Only the lines with "arrow" in the entries below belong in the answer; please copy them.

══════

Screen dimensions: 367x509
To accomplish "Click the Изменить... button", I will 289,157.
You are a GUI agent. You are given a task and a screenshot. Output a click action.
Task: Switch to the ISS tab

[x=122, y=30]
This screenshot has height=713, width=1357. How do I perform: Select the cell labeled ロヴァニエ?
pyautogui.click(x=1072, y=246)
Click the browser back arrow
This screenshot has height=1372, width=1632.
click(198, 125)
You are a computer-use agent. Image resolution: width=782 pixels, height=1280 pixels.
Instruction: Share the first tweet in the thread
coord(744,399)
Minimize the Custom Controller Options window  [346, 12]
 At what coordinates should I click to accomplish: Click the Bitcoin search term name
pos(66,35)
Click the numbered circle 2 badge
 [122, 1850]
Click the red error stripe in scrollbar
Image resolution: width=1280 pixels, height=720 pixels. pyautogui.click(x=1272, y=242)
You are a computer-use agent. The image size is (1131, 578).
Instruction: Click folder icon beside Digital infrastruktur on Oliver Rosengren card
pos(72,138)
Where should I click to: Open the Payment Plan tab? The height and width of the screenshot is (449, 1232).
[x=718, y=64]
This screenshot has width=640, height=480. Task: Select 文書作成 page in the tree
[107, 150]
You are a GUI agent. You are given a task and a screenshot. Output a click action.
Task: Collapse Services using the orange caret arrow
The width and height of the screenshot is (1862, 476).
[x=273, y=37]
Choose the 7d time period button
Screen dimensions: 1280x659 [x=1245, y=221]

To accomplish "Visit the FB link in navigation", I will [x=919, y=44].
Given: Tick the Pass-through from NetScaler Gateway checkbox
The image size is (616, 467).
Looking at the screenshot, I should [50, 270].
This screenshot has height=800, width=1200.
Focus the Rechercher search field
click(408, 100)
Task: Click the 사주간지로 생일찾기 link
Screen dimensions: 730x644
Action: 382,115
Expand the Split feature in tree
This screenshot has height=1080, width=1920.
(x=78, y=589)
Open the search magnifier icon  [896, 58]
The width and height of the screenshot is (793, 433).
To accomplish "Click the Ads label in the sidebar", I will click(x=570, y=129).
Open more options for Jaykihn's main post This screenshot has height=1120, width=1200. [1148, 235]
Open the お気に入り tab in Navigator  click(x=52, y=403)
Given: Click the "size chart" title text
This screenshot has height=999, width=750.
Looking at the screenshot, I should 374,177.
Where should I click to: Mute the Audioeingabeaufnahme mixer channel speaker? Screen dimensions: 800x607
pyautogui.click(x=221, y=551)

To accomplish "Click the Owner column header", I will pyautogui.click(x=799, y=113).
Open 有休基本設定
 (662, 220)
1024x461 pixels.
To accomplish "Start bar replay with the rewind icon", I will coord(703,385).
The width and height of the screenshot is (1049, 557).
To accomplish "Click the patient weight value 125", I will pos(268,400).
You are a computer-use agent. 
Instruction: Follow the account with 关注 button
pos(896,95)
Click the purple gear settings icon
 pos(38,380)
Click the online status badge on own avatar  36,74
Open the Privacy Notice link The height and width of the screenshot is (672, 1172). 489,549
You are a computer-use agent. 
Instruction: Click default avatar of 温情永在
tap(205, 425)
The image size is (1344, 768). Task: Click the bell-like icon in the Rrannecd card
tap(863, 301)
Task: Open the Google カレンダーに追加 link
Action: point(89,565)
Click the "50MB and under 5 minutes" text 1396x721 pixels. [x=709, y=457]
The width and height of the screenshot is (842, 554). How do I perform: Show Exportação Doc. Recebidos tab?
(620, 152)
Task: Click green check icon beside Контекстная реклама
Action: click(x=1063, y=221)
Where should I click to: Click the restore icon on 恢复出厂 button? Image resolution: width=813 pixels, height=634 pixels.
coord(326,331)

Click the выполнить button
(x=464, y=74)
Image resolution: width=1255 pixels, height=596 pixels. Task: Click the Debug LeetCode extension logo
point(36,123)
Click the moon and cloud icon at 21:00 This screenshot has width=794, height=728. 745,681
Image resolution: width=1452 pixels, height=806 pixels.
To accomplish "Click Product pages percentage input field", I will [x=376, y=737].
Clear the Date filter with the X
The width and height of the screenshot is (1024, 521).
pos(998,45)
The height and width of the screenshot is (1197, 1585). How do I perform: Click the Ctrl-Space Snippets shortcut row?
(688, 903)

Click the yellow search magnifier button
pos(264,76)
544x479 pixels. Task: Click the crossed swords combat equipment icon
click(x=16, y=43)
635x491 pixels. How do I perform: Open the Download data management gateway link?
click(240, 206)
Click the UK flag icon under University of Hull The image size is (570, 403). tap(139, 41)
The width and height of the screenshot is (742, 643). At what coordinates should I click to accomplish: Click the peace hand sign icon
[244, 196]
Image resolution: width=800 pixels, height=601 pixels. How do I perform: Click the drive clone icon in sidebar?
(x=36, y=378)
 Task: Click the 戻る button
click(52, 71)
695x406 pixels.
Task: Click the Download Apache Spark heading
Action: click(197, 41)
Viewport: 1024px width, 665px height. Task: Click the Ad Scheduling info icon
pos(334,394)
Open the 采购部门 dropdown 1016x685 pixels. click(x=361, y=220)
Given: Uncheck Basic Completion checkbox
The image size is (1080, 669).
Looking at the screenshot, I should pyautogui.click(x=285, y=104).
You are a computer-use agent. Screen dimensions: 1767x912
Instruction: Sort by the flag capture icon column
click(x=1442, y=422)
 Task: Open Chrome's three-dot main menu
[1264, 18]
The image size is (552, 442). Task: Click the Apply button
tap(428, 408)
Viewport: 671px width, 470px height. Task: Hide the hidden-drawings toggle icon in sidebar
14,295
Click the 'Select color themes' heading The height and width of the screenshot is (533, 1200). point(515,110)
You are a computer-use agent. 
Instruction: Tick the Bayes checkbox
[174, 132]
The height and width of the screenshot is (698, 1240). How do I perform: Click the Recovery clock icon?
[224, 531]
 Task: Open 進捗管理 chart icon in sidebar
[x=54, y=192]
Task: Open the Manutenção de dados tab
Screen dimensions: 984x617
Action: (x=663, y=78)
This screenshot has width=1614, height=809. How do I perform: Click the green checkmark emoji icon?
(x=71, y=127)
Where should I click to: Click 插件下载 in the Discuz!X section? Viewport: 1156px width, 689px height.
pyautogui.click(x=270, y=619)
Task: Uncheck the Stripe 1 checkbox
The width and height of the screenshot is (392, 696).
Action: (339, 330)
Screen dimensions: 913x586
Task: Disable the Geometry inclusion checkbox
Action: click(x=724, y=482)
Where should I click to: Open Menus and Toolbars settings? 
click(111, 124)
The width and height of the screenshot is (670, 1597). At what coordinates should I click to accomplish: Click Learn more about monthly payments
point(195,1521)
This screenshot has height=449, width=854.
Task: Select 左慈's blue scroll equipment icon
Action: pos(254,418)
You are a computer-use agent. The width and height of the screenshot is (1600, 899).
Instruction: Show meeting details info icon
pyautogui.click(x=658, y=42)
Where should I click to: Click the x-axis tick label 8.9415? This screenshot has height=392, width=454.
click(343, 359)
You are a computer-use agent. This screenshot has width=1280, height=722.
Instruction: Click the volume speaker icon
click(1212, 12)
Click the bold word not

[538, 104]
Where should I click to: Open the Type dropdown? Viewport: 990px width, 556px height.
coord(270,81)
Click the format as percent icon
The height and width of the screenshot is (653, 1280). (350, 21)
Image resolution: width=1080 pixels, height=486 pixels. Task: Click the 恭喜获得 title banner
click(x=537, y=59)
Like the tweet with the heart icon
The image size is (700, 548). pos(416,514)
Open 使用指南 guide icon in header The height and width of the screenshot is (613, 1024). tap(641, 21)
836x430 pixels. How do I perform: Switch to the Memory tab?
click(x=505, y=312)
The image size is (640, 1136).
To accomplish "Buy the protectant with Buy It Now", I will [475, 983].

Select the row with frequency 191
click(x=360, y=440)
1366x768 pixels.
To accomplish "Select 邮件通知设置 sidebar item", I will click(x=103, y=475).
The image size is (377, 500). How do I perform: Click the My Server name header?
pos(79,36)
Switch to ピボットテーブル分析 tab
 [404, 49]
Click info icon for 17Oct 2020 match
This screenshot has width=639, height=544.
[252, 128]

══════

▶ _Solution for this problem_
Click the browser back arrow
Task: Collapse Services using the orange caret arrow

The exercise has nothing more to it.